*YOUR INSTRUCTIONS:* In the answer, give only the lines from the one containing "Continue shopping (410, 392)" to the end of the listing below, each reproduced word for word.

*MATERIAL FOR THIS EXERCISE:*

▬▬▬

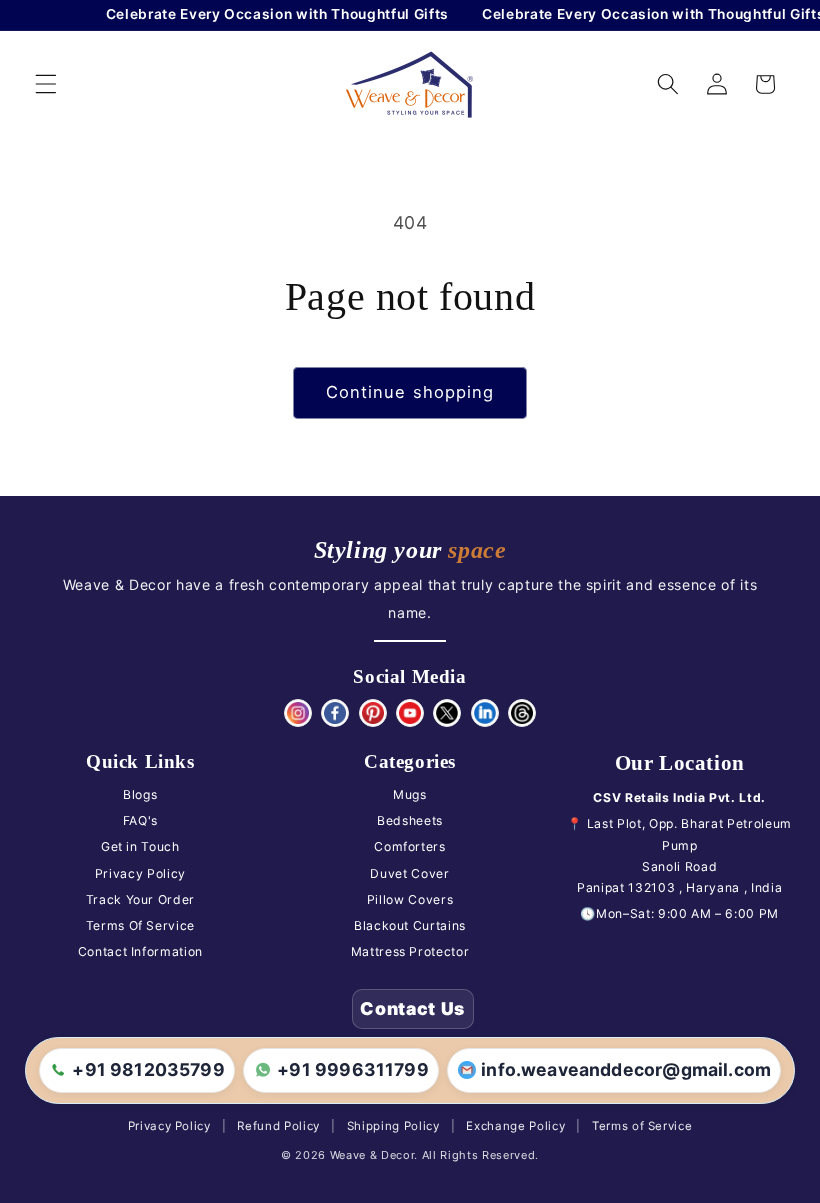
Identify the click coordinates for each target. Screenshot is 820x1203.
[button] (46, 84)
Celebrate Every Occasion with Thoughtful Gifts (272, 14)
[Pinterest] (373, 713)
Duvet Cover (409, 873)
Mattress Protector (410, 951)
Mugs (410, 794)
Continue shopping (410, 392)
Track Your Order (141, 899)
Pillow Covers (410, 899)
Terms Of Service (141, 925)
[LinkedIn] (485, 713)
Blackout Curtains (410, 925)
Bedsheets (410, 820)
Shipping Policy (393, 1126)
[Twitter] (447, 713)
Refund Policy (278, 1126)
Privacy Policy (140, 873)
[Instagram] (298, 713)
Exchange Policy (515, 1126)
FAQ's (140, 820)
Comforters (410, 846)
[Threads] (522, 713)
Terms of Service (642, 1126)
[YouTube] (410, 713)
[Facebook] (335, 713)
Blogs (140, 794)
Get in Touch (140, 846)
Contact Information (141, 951)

▬▬▬

*ANSWER:*
Continue shopping (410, 392)
Track Your Order (141, 899)
Pillow Covers (410, 899)
Terms Of Service (141, 925)
[LinkedIn] (485, 713)
Blackout Curtains (410, 925)
Bedsheets (410, 820)
Shipping Policy (393, 1126)
[Twitter] (447, 713)
Refund Policy (278, 1126)
Privacy Policy (140, 873)
[Instagram] (298, 713)
Exchange Policy (515, 1126)
FAQ's (140, 820)
Comforters (410, 846)
[Threads] (522, 713)
Terms of Service (642, 1126)
[YouTube] (410, 713)
[Facebook] (335, 713)
Blogs (140, 794)
Get in Touch (140, 846)
Contact Information (141, 951)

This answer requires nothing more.